How would you like to go to the judgment as the creator of the AK-47?

Aged 94, Mikhail Kalashnikov just did.

He had previously refused to accept moral responsibility for the people his creation killed. But as death loomed, fear of hell increased, and the 91 year-old went to church for the first time. He followed that up with a long emotional letter to the head of the Russian Orthodox Church saying he was suffering “spiritual pain” over the many deaths his gun had caused. If you’ve ever doubted the power of conscience, read these extracts from his letter, published in Russia’s pro-Kremlin newspaper Izvestia:

My spiritual pain is unbearable….I keep having the same unsolved question: if my rifle claimed people’s lives, then can it be that I… a Christian and an Orthodox believer, was to blame for their deaths?

The longer I live, the more this question drills itself into my brain and the more I wonder why the Lord allowed man to have the devilish desires of envy, greed and aggression.

He signed it “a slave of God, the designer Mikhail Kalashnikov.”

Don’t Give up
This should encourage us never to give up on someone, no matter how old they are or how hard they seem. The conscience within is our greatest ally and God can “drill” into it even after years of searing and numbing.

Let’s just hope that Kalashnikov took his conscience to the blood of Christ and not only to a Russian priest.

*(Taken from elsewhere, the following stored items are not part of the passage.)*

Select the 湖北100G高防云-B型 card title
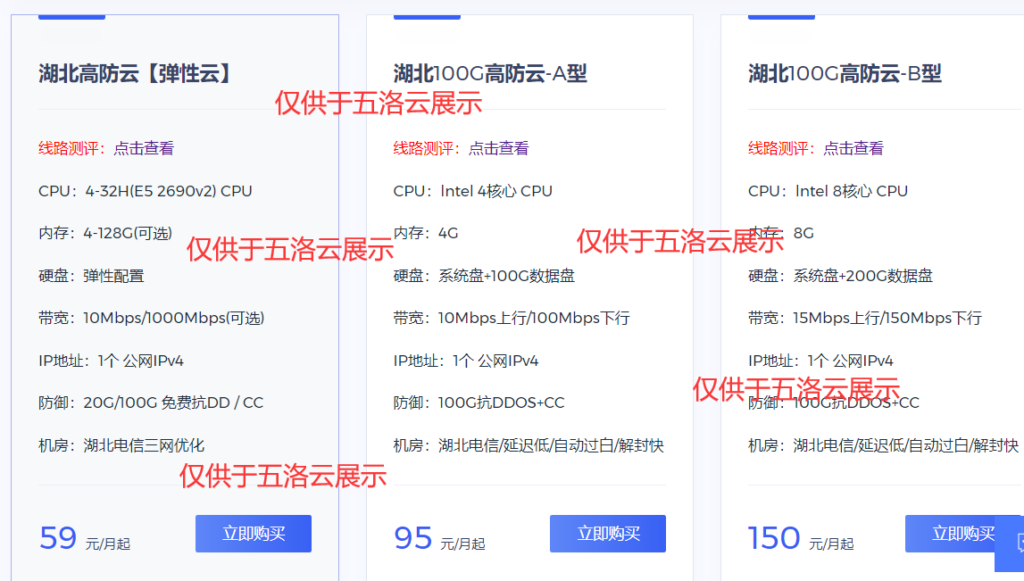1024x581 pixels. click(845, 73)
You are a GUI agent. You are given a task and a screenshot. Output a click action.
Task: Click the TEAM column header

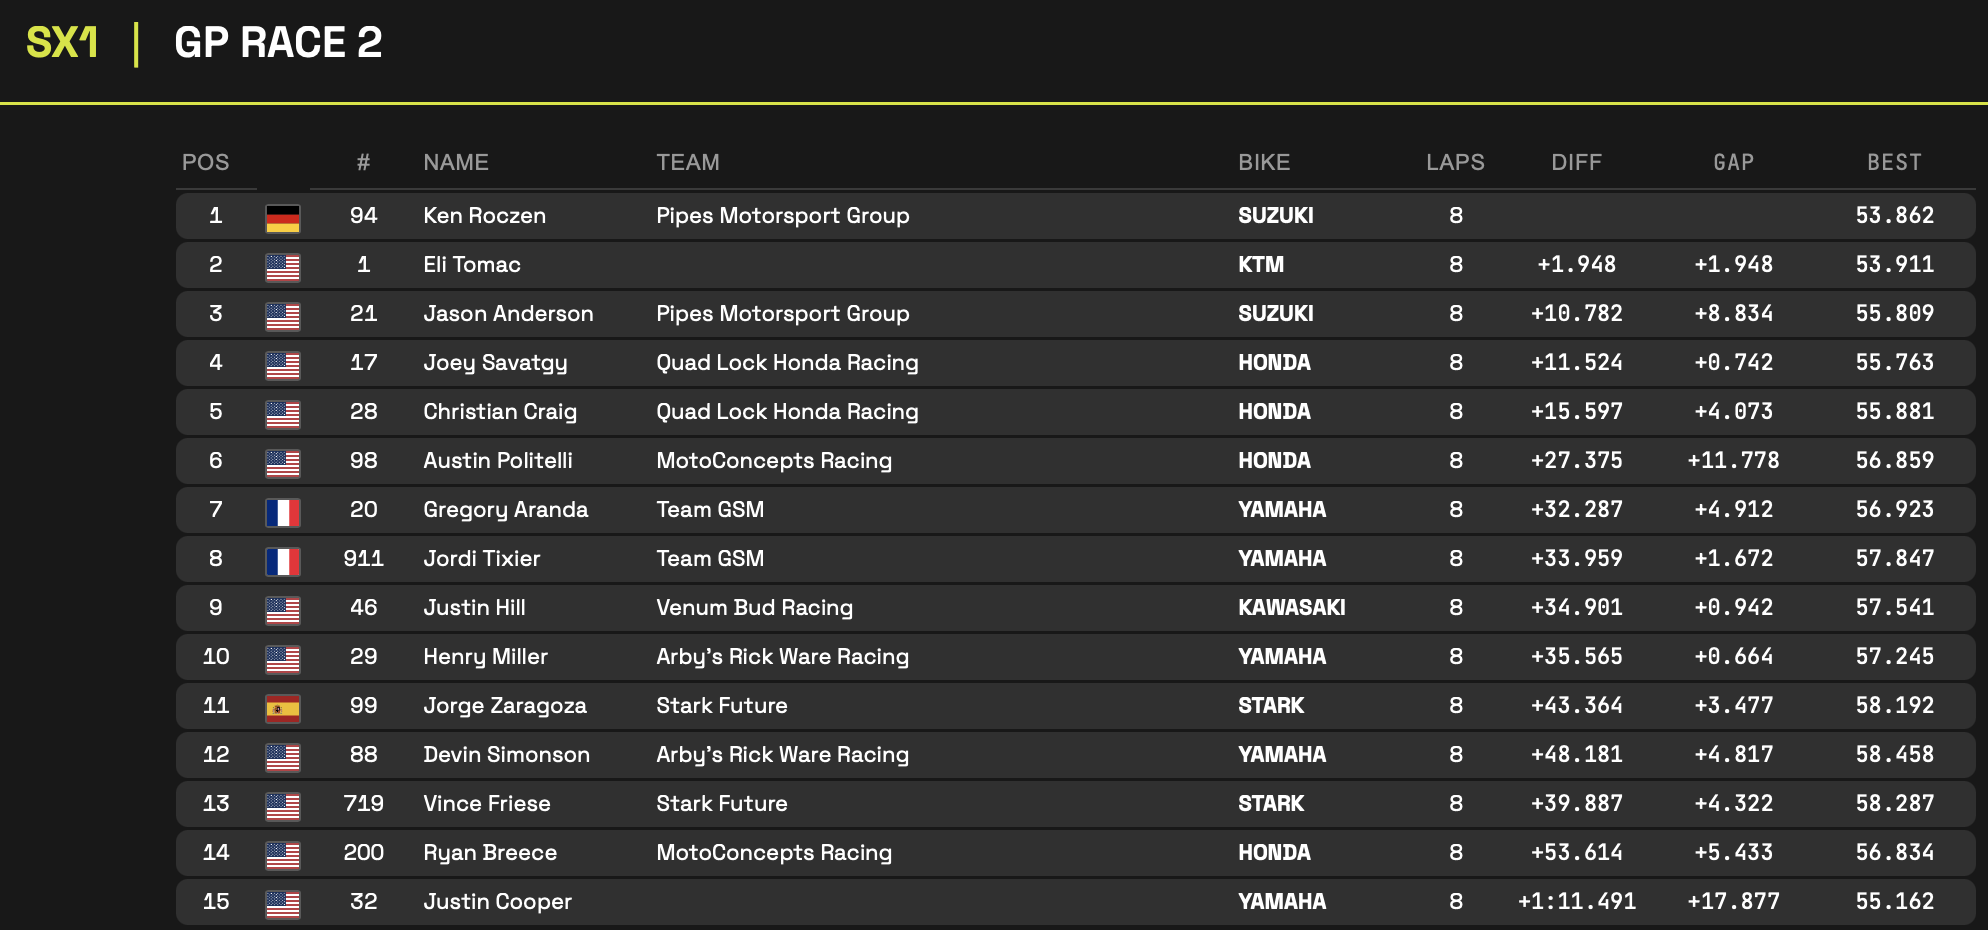[x=687, y=162]
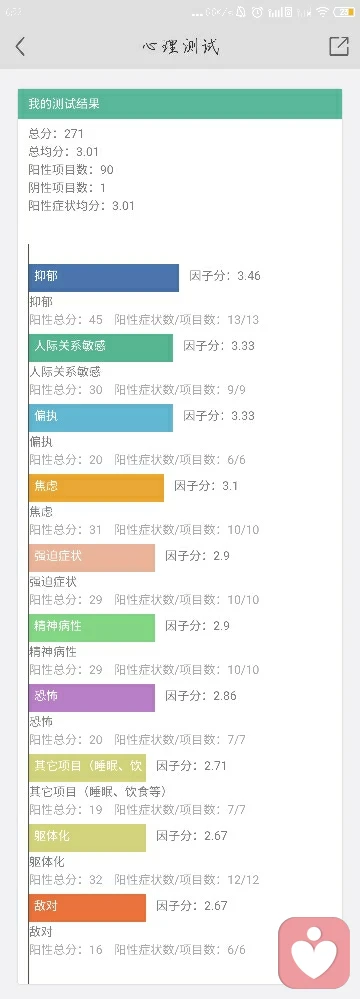
Task: Tap the 心理测试 page title
Action: point(181,47)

The blood of Christ can cleanse from every sin, even the tons of blood shed by Kalashnikov’s guns.

Who’s to Blame?
It does raise the question as to whether it can ever be morally right to design weapons like the Kalashnikov. But is it really that different to someone making a bow and arrow or a primitive spear? It all depends on motive. Is it just to make money? Interestingly, Kalashnikov made virtually nothing from his gun. Is it to simply kill as many people as possible or is it to defend from aggressors? As the Russian Orthodox press secretary said:

The Church has a very definite position: when weapons serve to protect the Fatherland, the Church supports both its creators and the soldiers who use it. He designed this rifle to defend his country, not so terrorists could use it in Saudi Arabia.

Is it possible for a Christian to work in the arms industry? Yes, God can give some Christians that calling and a clear conscience in doing it.